WASHINGTON — Phony applicants that investigators signed up last year under President Barack Obama’s health care law got automatically re-enrolled for 2015. Some were rewarded with even bigger taxpayer subsidies for their insurance premiums, a congressional probe has found.
The nonpartisan Government Accountability Office says 11 counterfeit characters that its investigators created last year were automatically re-enrolled by HealthCare.gov. In Obama’s terms, they got to keep the coverage they had.
Six of those later were flagged and sent termination notices. But GAO said it was able to get five of them reinstated, by calling HealthCare.gov’s consumer service center. The five even got their monthly subsidies bumped up a bit, although GAO did not ask for it. The case of the sixth fake enrollee was under review.
HealthCare.gov does not appear to be set up to detect fraud, GAO audits and investigations chief Seto Bagdoyan said in prepared testimony for a Senate Finance Committee hearing Thursday. A copy was provided to The Associated Press.
HealthCare.gov’s document-processing contractor “is not required to seek to detect fraud,” said Bagdoyan. “The contractor personnel involved in the document-verification process are not trained as fraud experts and do not perform antifraud duties.”
Administration officials told GAO there has been “no indication of a meaningful level of fraud” in the program, Bagdoyan said.
Federal health care subsidies go directly to insurers, so the money does not end up in the bank accounts of individual enrollees. But health insurance is a valuable product in and of itself, with the cost of family coverage averaging close to $17,000 a year.
Finance Committee chairman Orrin Hatch, R-Utah, said the GAO’s investigation reveals “negligence” by the Obama administration, which “calls into question the legitimacy of the health law’s enrollment numbers and challenges the integrity of the website’s security checks.”
Last year, when GAO first disclosed that it had succeeded in signing up fake beneficiaries, the administration said it would work to strengthen HealthCare.gov’s verification checks. Administration officials had no initial comment Wednesday on GAO’s latest findings.
HealthCare.gov is an online insurance marketplace used by residents of 37 states to get subsidized private coverage under the health care law.
Although the administration has terminated coverage for more than 200,000 people who could not prove their citizenship or legal immigrant status, and some 300,000 have had their subsidies changed because of discrepancies over reported income, GAO’s bogus beneficiaries largely evaded that dragnet.
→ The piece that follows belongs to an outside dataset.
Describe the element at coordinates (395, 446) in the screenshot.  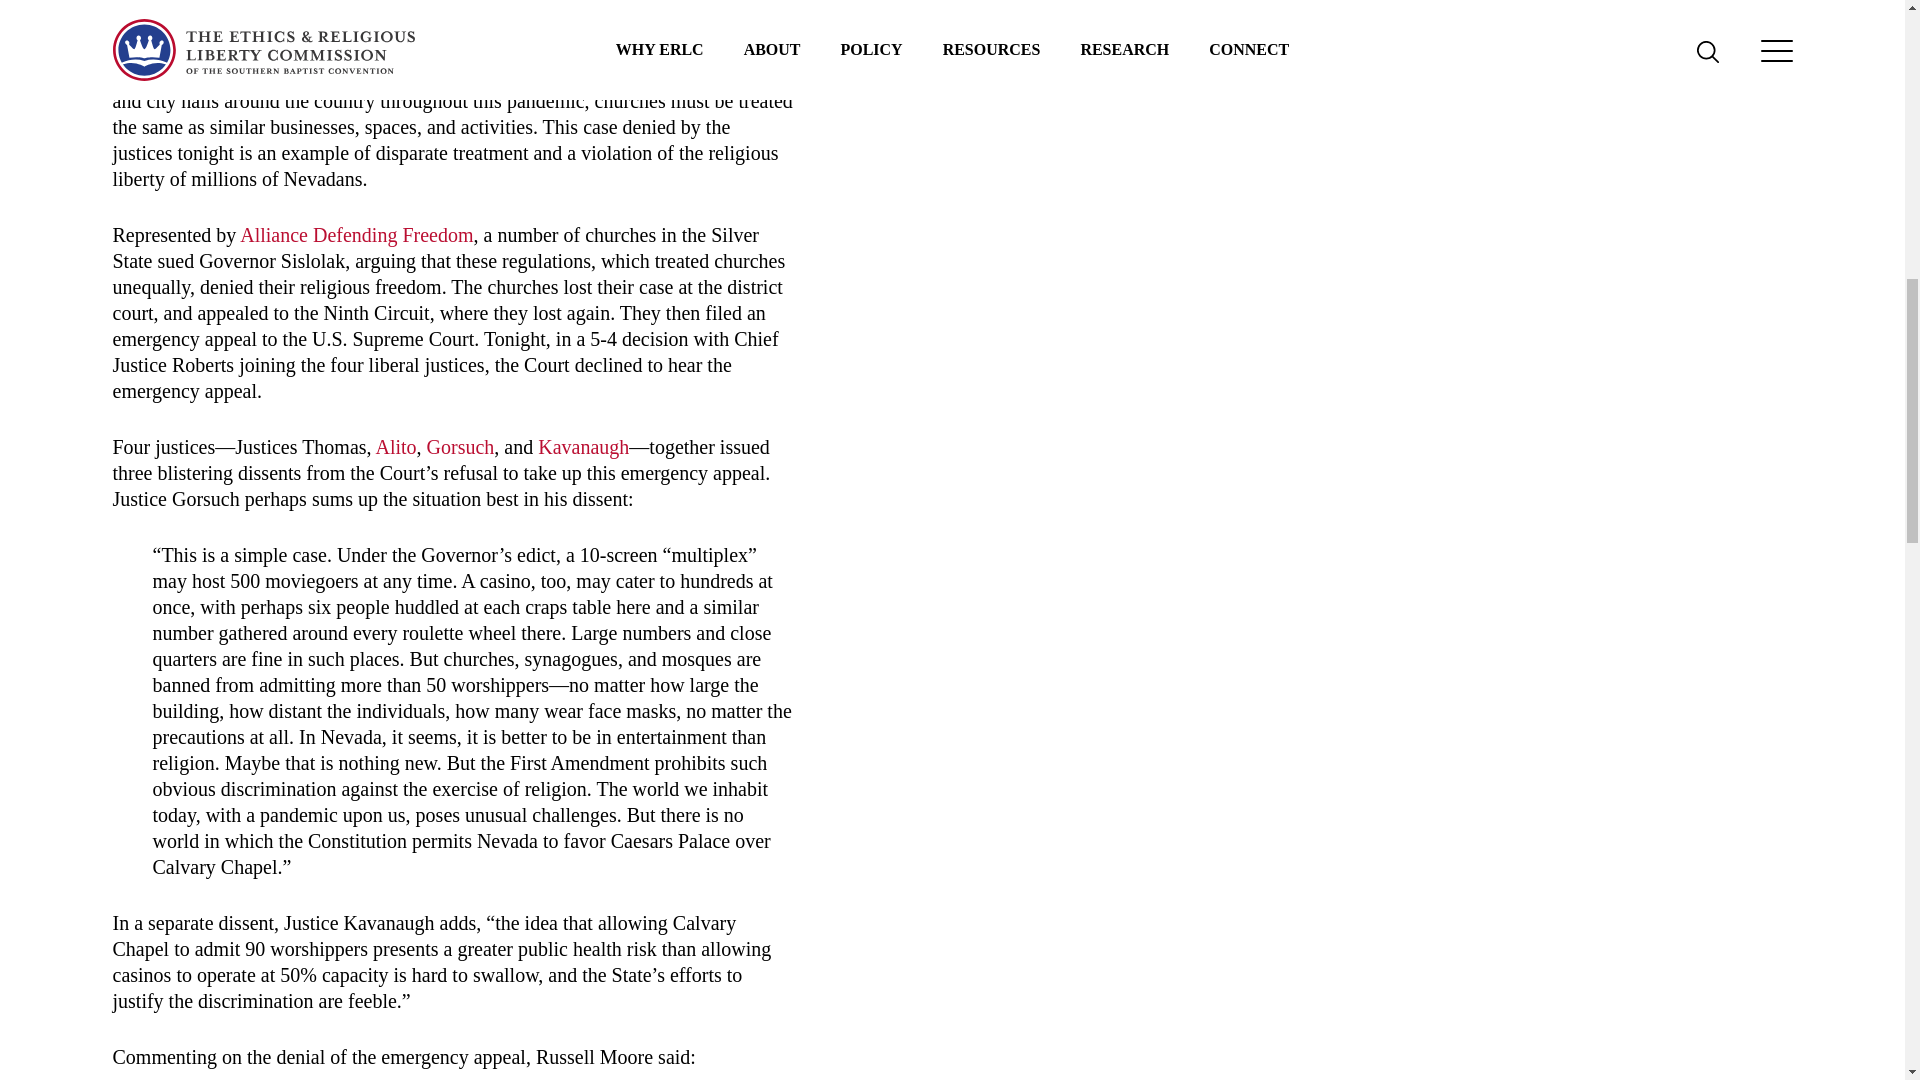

It’s unclear whether the fictitious enrollees would have been kicked out of the program eventually. For example, no tax returns were filed on behalf of any of them. Since health insurance subsidies are income-based, tax returns are one of the main ways the government checks applicants.
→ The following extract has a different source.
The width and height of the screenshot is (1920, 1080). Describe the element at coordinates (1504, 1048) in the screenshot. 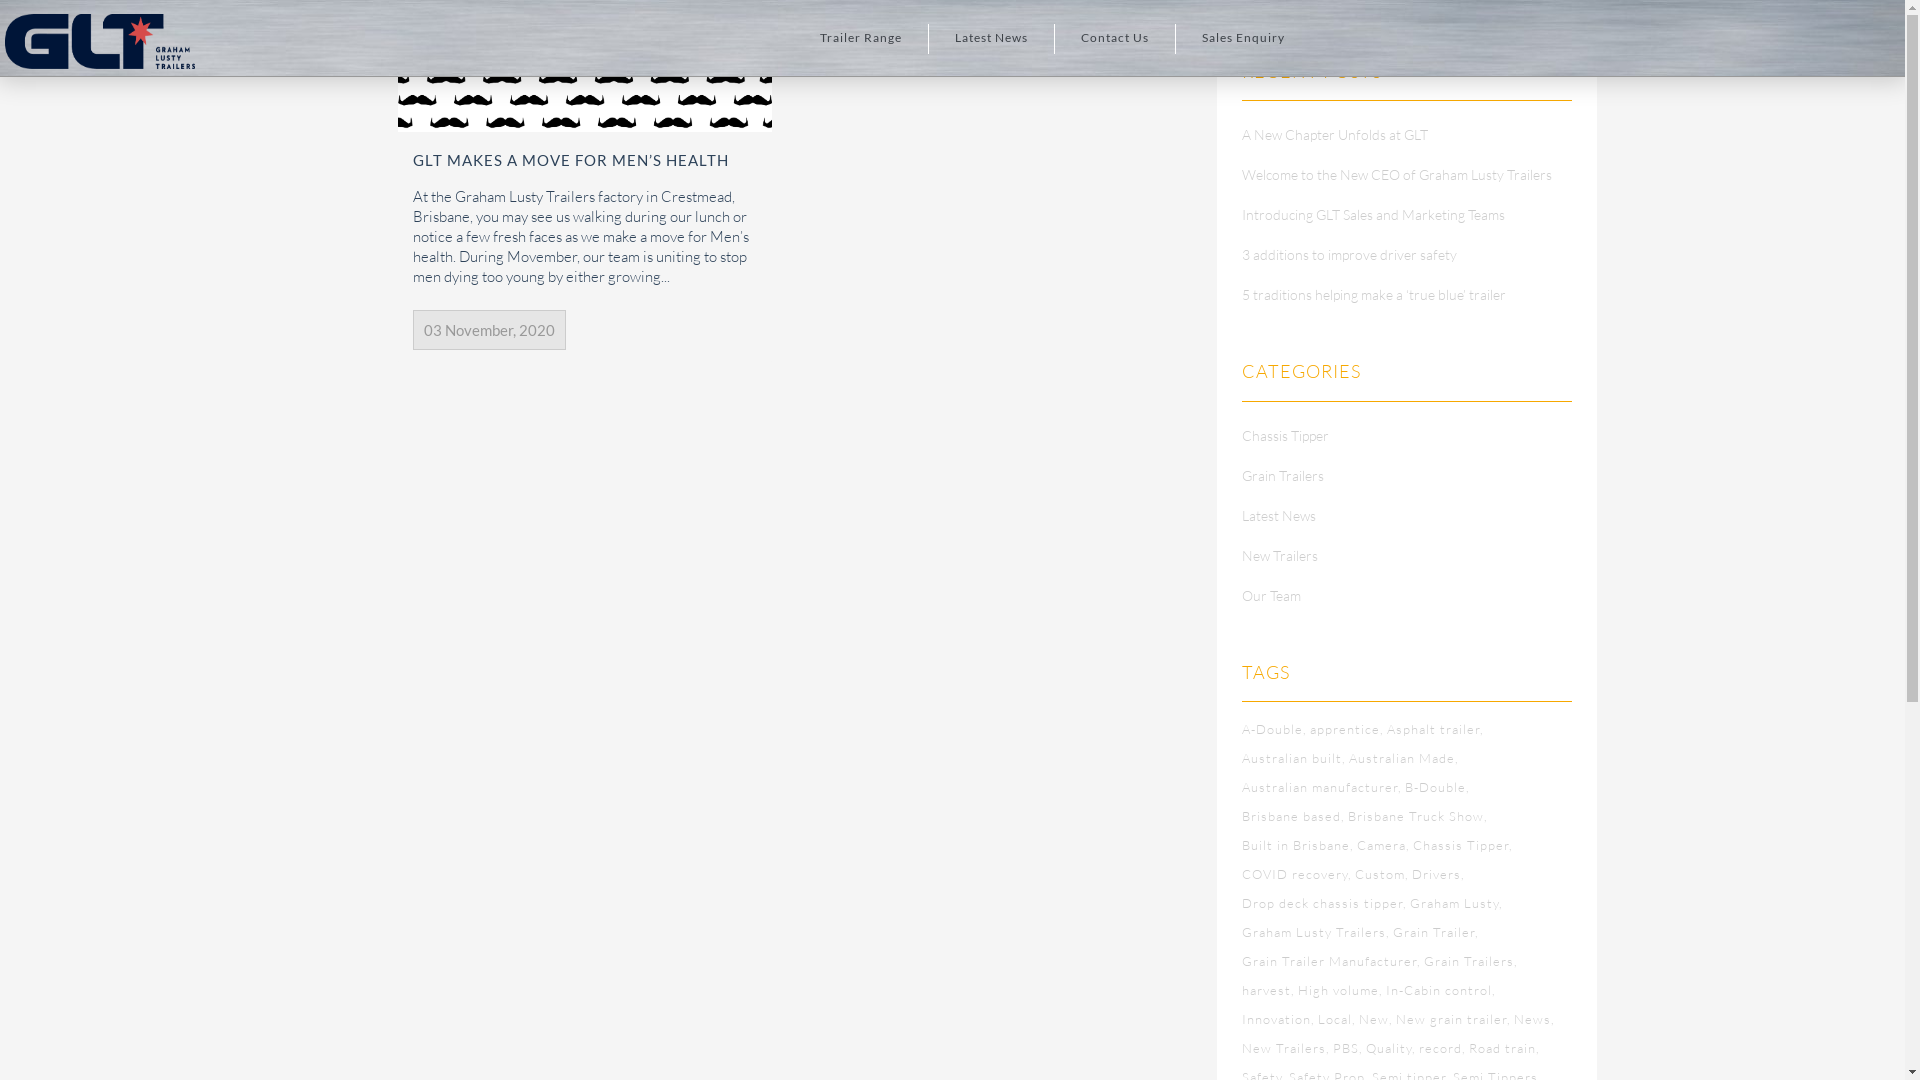

I see `Road train` at that location.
GAO’s investigation also uncovered a problem that bedevils millions of real people dealing with the program’s new bureaucracy: confusing and inaccurate communication.
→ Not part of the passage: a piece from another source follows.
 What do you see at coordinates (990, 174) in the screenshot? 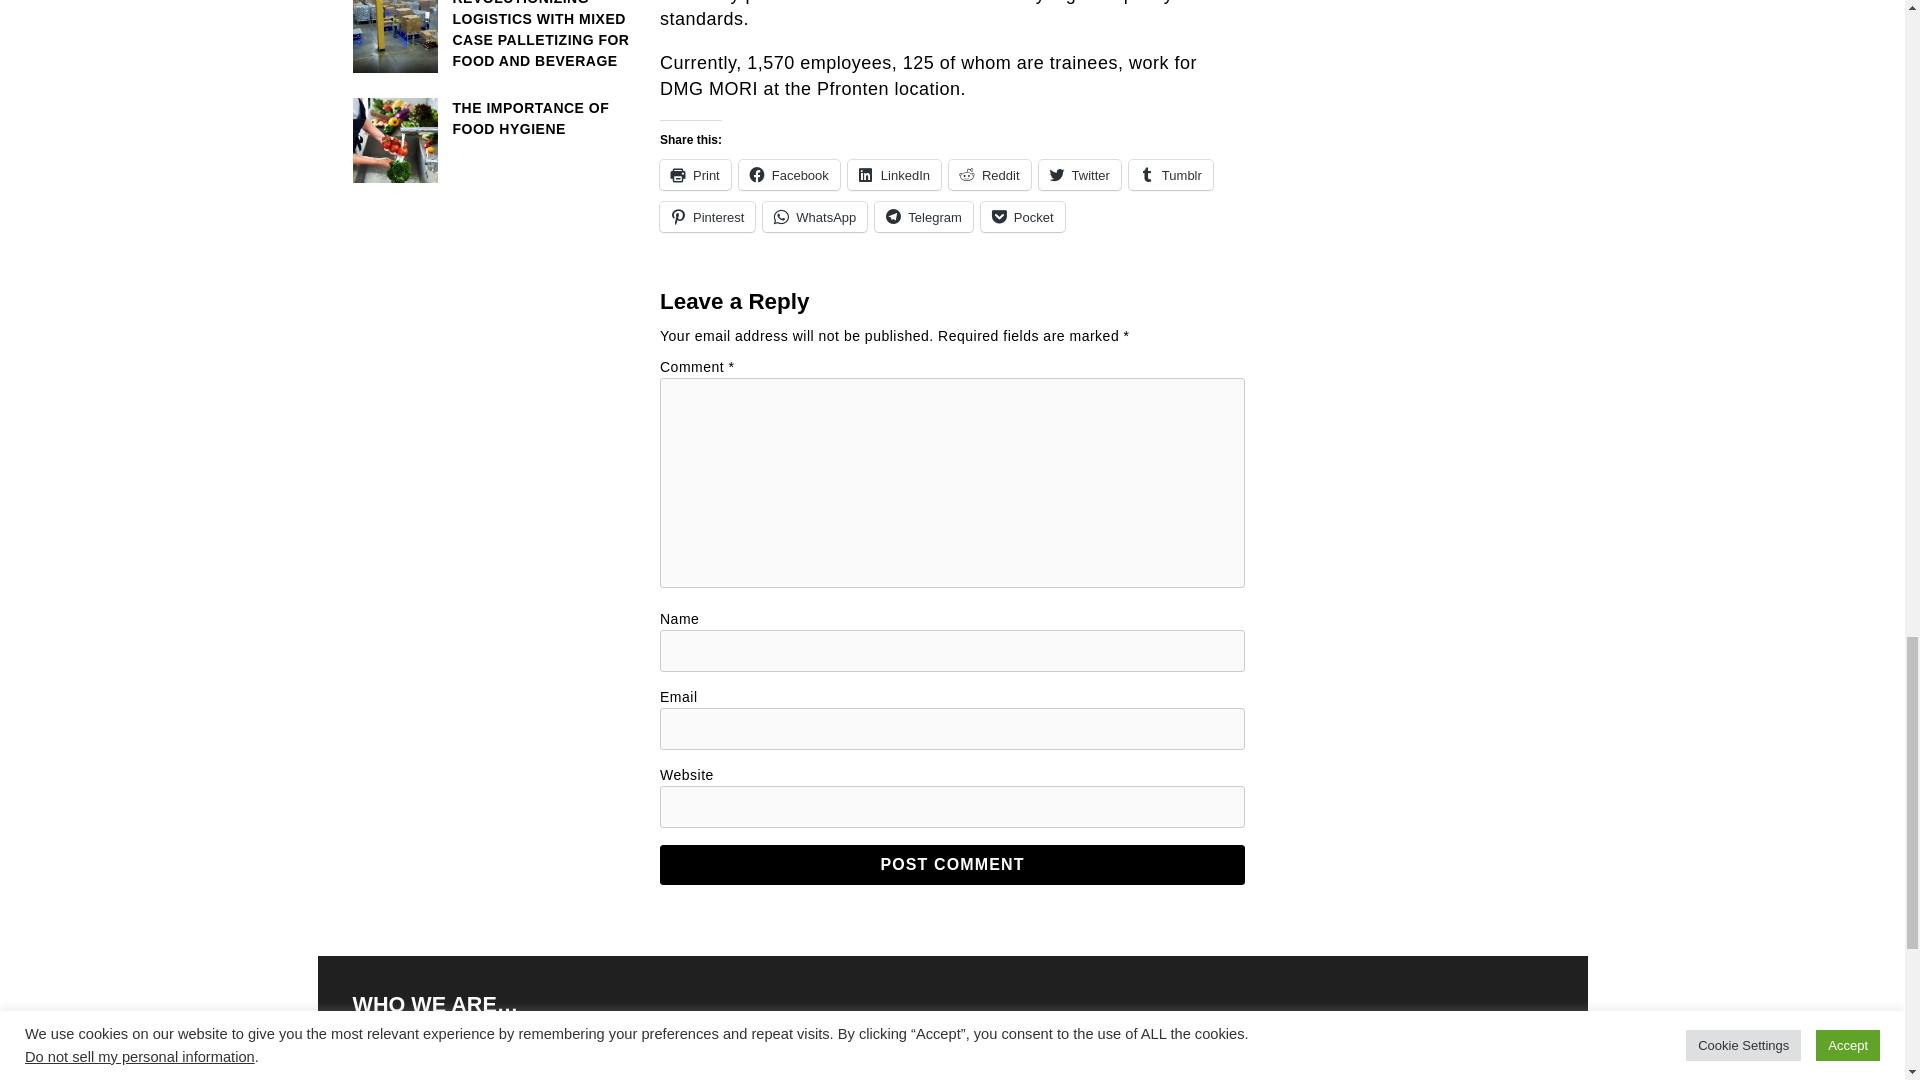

Investigators said their bogus enrollees received unclear correspondence that failed to identify the problems with their applications.
“Rather than stating a message directly, correspondence instead was conditional or nonspecific, stating the applicant may be affected by something, and then leaving it to the applicant to parse through details to see if they were indeed affected,” said Bagdoyan.
The fake enrollees also got some perplexing instructions from HealthCare.gov. Eight of the 11 were asked to submit additional documentation to prove their citizenship and identity. But the list of suitable paperwork detailed documents for verifying income instead.
About 10 million are getting coverage this year through HealthCare.gov and state health insurance markets. GAO said the results of its undercover testing, while illustrative, cannot be generalized to the full population of applicants and enrollees.